SITE CERTIFICATION VISIT takes place at the conclusion of the Demonstration Project. The student’s Advisor or another member of the NYTS faculty is expected to visit the location at which the Demonstration Project was conducted and meet with members of the Site Team. The purpose of this visit is to certify the completion of the project, and to participate in an evaluation session with members of the Site Team and the Candidate regarding the completed project. A written report from the Advisor or other faculty member conducting the Site Certification Visit is to be given to the Director of the program.
THE THESIS is the written form of the Demonstration Project at NYTS. The format for this written work is found in the Demonstration Project Formatting Guide available from the Director of the Doctor of Ministry or the Director of Library Services.

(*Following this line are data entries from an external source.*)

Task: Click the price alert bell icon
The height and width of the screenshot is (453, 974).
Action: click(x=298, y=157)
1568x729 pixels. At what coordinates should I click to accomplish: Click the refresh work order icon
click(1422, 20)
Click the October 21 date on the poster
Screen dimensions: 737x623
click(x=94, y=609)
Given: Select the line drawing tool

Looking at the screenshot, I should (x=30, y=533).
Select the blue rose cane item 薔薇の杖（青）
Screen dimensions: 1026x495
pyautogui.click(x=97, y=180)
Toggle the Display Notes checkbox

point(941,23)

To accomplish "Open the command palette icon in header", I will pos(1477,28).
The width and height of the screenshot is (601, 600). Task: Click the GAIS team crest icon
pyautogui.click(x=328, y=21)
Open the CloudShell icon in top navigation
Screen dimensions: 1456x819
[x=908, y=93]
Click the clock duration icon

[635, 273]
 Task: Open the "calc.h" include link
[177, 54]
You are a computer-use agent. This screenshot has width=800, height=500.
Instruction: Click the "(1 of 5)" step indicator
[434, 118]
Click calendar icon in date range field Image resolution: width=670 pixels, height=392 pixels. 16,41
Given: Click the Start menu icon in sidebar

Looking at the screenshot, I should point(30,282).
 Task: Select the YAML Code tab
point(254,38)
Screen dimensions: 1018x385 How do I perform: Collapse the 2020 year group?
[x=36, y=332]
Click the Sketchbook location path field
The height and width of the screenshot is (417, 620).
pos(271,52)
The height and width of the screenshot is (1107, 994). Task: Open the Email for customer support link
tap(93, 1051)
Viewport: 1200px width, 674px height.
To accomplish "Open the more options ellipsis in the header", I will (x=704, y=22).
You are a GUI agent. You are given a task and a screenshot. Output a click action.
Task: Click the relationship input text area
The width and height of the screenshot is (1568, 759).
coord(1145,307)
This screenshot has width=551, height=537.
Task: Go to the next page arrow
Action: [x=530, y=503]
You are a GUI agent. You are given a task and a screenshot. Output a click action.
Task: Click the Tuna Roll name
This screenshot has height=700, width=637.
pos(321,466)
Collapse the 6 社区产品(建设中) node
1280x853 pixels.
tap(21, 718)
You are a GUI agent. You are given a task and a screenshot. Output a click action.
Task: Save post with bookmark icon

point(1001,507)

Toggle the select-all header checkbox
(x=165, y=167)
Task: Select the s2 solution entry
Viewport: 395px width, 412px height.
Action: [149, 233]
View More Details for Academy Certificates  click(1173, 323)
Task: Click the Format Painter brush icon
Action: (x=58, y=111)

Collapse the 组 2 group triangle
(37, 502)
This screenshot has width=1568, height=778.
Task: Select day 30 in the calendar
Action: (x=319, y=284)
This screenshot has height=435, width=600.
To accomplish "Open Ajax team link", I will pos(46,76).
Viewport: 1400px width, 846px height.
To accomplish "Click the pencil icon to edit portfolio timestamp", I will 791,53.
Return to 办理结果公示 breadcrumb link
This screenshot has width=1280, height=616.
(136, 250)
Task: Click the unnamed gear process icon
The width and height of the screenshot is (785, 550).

A full draft of the written Demonstration Project, approved in writing by the Adviser and the Site Team, must be submitted to the Director of the Doctor of Ministry Program for Faculty reading and approval no later than February I of the year in which graduation is sought. Any revisions that are required by the faculty readers must be completed before a public Presentation (or Defense) of the project can be scheduled.
A PRESENTATION or DEFENSE of the Candidate’s project and thesis is required prior to the Candidate being approved for graduation. The Presentation is attended by the Advisor and at least one other faculty member, as well as any other members of the Seminary faculty, students, Site Team members, and other guest who wish to participate. Site Team members, guests, and others may participate in the discussion that takes place during the Candidate’s Presentation or Defense of his or her work. However, at the conclusion of the session, which normally lasts for two hours, only those who are members of the Seminary faculty vote on whether to pass the Candidate’s thesis, which is required for graduation. Options for this vote are: pass, pass with minor revisions, pass with major revision, no pass.
The Presentation and all necessary revisions to the written thesis must be successfully completed no later than May 1 for the candidate to graduate that year. The Doctor of Ministry program must be completed within six years of the initial matriculation unless the Candidate applies for, and receives, a formal leave of absence from the program.